Nanofibrous-substrate-based controlled herbicidal release systems: Atrazine/hydroxypropyl-β-cyclodextrin inclusion complex loaded PVA agro-augmenting electrospun mats

Abstract

The paper deals with the development of atrazine (ATZ)/hydroxypropyl-β-Cyclodextrin (H-βCD) inclusion complex (IC) loaded PVA-based sustainable electrospun mats (EM) as a structurally stable agro-augmenting assembly for controlled herbicide release system. The IC was prepared in a 1:1 stoichiometric ratio via the co-precipitation method. The thermal (DSC, TGA), morphological (FESEM), and microstructural (FTIR, XRD, and NMR) characterization revealed the successful encapsulation of ATZ into the cavity of H-βCD. Further, uniform and bead-free IC-loaded EM were fabricated by the incorporation of the synthesized IC into the PVA precursor solution.
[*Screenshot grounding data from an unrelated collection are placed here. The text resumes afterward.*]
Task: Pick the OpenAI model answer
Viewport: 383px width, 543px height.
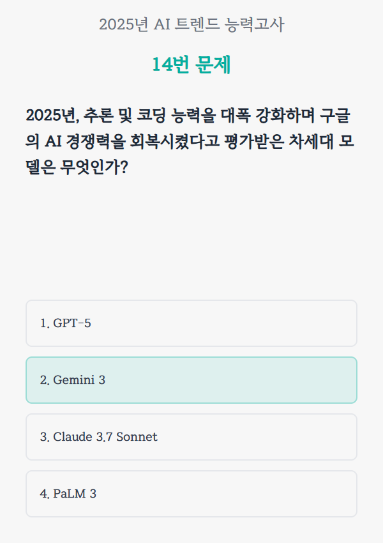Action: pos(192,323)
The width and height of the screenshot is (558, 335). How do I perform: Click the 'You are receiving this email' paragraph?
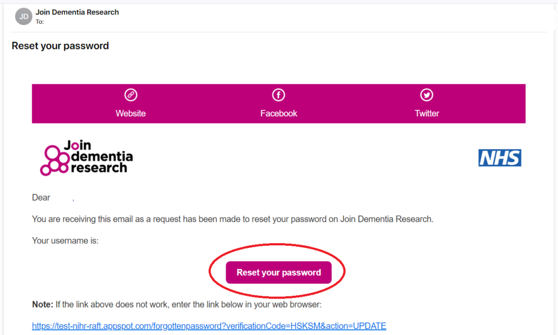[x=233, y=219]
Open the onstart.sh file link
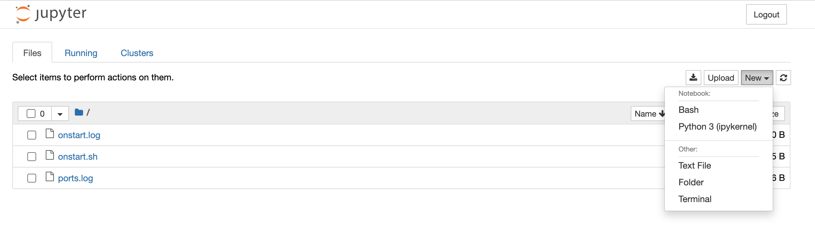This screenshot has height=225, width=815. point(78,157)
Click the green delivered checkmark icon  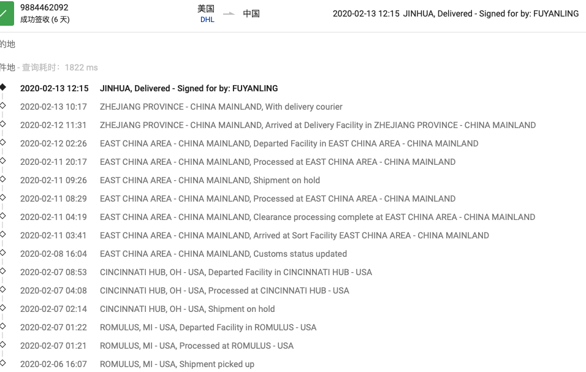[x=6, y=13]
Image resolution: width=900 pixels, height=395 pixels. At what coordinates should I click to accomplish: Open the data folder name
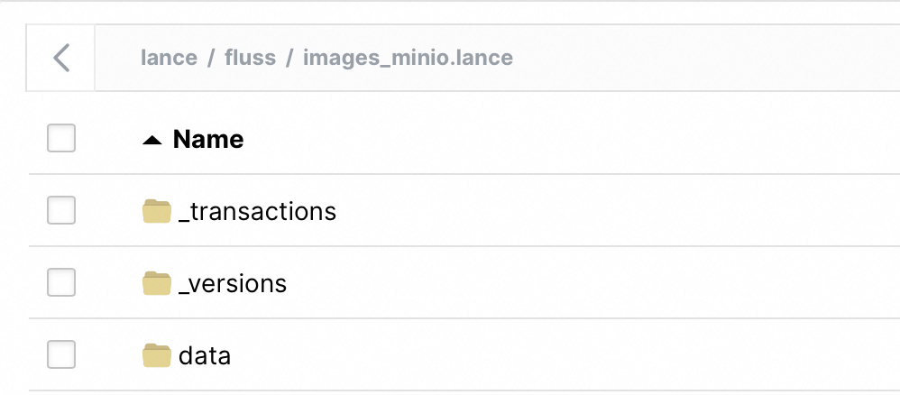click(x=205, y=355)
Microstructural analysis of IC-loaded PVA EM confirmed the presence of hydrogen bonding interactions between IC and PVA EM. The fabricated EM exhibited improvement in surface-hydrophobicity (contact angle ∼78.3º), swelling (∼260%), surface area ( ∼26 m2/g), pore volume (∼3.2 × 10−2 cc/g), and ATZ release efficacy in water (∼13.6%) and in soil (∼ 6.2%). The thermal and mechanical analysis indicated an increase in thermal stability (from ∼284 to ∼395 °C) with a simultaneous increment in the mechanical properties (from ∼24.3.7 to ∼27.4 MPa) for PVA-based EM upon the incorporation of IC at lower content. Furthermore, the herbicidal activities indicated that IC, as well as IC-loaded PVA EM, exhibited better herbicidal activity against L.sativa than free ATZ. Thus, the present study conceptually established an innovative and efficient method for designing fibrous mats with tunable ATZ-release and thermo-mechanical properties that can reinforce agrotechnology by optimally boosting both crop-yield and environmental sustainability via a substantial reduction in the excessive use of ATZ.